Most Americans are living paycheck to paycheck so watching CNBC must be comical to most. The last two bubbles gave people a feeling they were wealthier but it was merely one bubble to another. What is interesting is the stock market hitting a peak this year did not show a spike in viewers. The massive rise in real estate values in 2013 didn’t really cause sales to shoot up since most of the buying was coming from a smaller number of investors versus families.
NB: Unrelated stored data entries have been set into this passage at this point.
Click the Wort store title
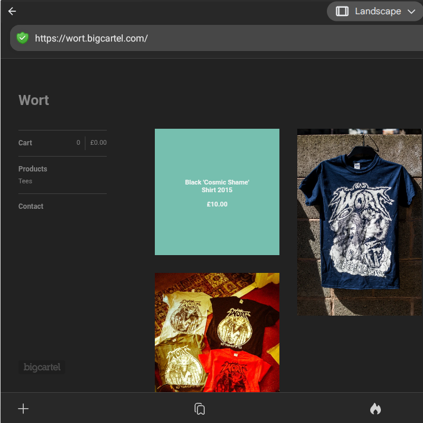pos(34,100)
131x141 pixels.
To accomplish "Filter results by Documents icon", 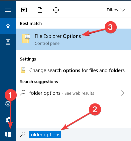I will pyautogui.click(x=40, y=10).
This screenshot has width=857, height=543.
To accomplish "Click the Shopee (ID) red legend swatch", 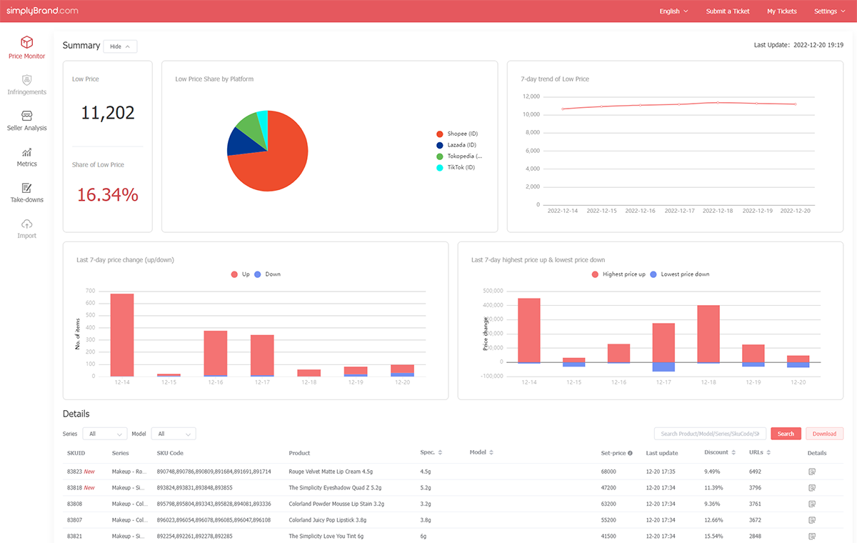I will [440, 134].
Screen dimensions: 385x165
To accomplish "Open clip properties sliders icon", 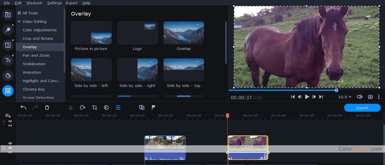I will pyautogui.click(x=118, y=107).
The stock market is a very poor indicator of what is happening on the streets of the US economy. To some, inflation is merely a tiny bit of “noise” and is nothing to worry about. Unemployment looks much better than it should because you have many simply dropping out of the labor force. In other words, if your measurement tools are off, you have to use multiple sources of data and common sense to really get an idea of what is happening in the economy. Because according to the stock market, everyone is partying like its 1999.